Zero feedback from the speaker is right.

Charles 🙂


Your feedback comes from a node that for all intends and purposes mimics the speaker node.
You have found a clever way to obtain speaker node feedback without a galvanic connection.
Calling it zero speaker feedback is misleading.

Jan Didden
 
Speaker EMF and other trivia

I must assume everyone seriously involved in audio design is well aware of the Thiele - Small model for the electromechanical speaker. At least Pavel, Jan and certainly several others here do and this particular needs no further comment.

I am not so sure others do, or do understand the physical meaning for the various electrical - both direct or equivalent - parts of which it is composed.

I will try to condense hopefully as simply as possible this physical meaning with reference to the back EMF, and the importance or lack thereoff of taking care / controlling it.
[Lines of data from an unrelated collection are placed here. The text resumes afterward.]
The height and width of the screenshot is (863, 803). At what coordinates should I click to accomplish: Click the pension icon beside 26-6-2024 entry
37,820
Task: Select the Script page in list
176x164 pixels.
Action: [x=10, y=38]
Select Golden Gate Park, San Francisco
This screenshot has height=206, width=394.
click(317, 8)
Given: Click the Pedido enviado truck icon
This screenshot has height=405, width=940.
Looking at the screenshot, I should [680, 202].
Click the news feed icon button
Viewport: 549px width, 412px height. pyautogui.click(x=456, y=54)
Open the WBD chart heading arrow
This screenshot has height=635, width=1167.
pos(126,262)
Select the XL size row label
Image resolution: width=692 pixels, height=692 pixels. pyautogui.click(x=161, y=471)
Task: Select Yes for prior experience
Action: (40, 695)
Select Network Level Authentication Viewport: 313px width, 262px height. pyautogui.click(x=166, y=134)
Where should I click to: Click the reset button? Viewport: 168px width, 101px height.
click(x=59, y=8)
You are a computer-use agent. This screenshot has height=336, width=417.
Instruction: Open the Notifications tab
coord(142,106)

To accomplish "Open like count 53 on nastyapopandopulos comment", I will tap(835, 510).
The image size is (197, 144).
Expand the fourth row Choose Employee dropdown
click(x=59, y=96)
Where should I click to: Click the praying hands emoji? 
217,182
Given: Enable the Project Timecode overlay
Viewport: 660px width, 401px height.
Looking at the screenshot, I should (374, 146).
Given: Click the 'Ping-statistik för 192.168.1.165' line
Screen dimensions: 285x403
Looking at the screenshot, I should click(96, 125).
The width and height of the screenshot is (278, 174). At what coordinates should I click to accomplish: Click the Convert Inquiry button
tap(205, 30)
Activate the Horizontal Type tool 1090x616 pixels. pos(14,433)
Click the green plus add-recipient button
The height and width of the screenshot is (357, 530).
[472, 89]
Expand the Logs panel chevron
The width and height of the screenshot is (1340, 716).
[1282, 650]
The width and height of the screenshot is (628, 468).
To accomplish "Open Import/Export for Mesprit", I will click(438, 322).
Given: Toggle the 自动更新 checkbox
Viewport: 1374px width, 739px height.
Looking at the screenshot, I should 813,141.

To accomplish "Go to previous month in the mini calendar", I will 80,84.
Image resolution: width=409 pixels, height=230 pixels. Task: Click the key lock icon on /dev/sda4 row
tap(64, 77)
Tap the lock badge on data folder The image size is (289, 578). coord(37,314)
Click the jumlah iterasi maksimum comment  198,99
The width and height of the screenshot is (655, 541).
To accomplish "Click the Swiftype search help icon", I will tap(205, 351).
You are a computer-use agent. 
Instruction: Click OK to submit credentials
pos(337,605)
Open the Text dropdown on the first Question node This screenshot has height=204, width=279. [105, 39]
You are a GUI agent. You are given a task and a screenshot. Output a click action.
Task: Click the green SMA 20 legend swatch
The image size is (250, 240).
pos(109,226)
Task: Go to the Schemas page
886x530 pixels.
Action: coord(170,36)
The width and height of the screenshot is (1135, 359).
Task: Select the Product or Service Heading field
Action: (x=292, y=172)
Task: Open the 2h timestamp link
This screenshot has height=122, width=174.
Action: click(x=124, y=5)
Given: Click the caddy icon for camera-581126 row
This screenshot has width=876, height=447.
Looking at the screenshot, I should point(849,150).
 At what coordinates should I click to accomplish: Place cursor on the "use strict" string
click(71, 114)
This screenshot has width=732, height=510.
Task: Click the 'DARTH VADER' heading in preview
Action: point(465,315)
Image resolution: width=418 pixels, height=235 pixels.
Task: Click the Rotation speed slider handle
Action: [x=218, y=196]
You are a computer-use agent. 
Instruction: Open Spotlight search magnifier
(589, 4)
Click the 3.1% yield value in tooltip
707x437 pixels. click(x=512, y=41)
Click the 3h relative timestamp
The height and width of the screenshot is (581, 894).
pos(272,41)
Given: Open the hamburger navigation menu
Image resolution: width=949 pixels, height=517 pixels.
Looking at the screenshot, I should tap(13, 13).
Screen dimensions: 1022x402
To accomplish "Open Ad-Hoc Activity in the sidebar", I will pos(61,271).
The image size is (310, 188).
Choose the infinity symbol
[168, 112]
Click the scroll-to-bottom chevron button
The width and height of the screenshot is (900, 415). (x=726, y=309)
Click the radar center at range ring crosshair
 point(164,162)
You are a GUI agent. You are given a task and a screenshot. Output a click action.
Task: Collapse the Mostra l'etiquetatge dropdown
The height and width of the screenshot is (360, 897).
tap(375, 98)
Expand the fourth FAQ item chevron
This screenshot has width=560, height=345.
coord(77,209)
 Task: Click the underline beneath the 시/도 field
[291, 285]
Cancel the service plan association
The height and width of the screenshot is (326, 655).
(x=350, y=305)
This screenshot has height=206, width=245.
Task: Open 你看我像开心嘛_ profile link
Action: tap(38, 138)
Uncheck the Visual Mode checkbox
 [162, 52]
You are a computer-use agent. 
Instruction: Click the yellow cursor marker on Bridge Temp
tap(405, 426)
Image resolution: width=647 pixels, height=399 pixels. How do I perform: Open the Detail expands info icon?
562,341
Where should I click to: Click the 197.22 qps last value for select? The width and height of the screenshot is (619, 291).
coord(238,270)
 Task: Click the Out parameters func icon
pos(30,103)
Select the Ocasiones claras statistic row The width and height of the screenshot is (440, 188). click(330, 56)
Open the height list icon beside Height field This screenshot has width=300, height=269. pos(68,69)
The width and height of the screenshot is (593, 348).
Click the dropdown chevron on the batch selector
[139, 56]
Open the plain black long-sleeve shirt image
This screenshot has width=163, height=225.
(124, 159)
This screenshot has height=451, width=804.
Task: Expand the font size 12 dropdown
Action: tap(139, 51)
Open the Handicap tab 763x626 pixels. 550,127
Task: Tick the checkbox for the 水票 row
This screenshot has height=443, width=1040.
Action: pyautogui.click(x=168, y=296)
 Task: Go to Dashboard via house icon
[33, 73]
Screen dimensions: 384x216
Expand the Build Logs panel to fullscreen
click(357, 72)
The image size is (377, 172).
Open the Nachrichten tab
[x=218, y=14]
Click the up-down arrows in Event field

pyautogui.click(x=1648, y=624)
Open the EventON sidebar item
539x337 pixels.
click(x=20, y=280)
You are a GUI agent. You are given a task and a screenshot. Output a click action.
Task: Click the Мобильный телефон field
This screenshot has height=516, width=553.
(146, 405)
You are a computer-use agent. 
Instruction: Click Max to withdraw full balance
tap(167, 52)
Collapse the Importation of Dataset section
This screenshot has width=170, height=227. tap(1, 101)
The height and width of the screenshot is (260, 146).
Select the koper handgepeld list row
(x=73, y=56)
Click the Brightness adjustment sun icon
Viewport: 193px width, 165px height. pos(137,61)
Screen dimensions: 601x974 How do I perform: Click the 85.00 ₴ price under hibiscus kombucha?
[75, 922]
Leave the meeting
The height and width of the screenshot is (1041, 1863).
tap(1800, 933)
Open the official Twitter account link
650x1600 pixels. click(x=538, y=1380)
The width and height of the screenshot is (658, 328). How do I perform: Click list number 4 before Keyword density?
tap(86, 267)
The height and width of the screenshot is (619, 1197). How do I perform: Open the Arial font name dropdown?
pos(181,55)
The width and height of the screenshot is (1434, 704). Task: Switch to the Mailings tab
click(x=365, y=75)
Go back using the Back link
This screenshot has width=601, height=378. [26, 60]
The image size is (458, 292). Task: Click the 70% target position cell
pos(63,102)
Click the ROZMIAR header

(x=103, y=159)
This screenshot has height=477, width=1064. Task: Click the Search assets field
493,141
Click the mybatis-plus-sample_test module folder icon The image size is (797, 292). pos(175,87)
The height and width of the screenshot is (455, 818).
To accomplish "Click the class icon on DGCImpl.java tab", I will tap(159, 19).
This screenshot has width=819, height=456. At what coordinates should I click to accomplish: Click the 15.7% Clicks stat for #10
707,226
This description of necesity is simplified and not accurate but does correctly highlight the concepts involved.

Imagine a voice coil and piston freely suspended, that is with no restoring force from the cone surround or spider. If we apply a DC voltage, the winding current in the presence of the uniform magnetic field will feel a proportional so called Lorentz force and will begin to move against the mounting air pressure differential (front to back) caused by the associated cone movement.

This winding movement within a magnetic field in time induces an EMF in it, whose value and polarity are - were the coil resistance null - equal and opposite the driving voltage.

The product of the applied (equal to the back EMF) voltage and the coil current has the dimensions of power, and assuming there are no other energy losses, it is completely converted to work/time, numericaly equal at each instant to the product of the coil/cone speed times the opposing force of the compressed air. This work/time is no less than acoustical power.

In short, the speaker EMF **is an integral part of the electrical to acustical energy conversion process **.

Back to the real world, there is a mechanical restoring force we try to make as unobstrusive as practical, there is voice coil leakage inductance bothering in the high end, and voice coil resistance we try to make as small as practical (NOT THE NOMINAL SPEAKER IMPEDANCE).
In the real world, the active part of the electrical energy delivered to the speaker (inner product of voltage and current vectors) goes to sound pressure but unfortunately after diverting a good deal to ohmic heating in the voice coil resistance, hysteresis losses in the magnetic circuit, and to a lesser extent in mechanical non sound related losses in the motor structure.

To have a good control of the speaker voltage (eg. to make the amplifier output impedance as small a possible) is to have a good control (to a fair extent) of the voice coil speed, which (hopefully) translates to well controled sound pressure.

An this is what we are looking for after all.

Sorry for the long post, Rodolfo
 
mikelm said:
good grief

What is charles supposed to call this ?

Zero speaker feedback seems spot on, crystal clear to me.

.....on the basis that, in many different ways, a resistor is not a speaker...😉

mike

Oh, it is crystal clear allright. It is also wrong.

Cut the feedback and see how the speaker now reacts way different.

Or take out the dummy output stage (which changes the feedback) and see how the speaker reacts way different.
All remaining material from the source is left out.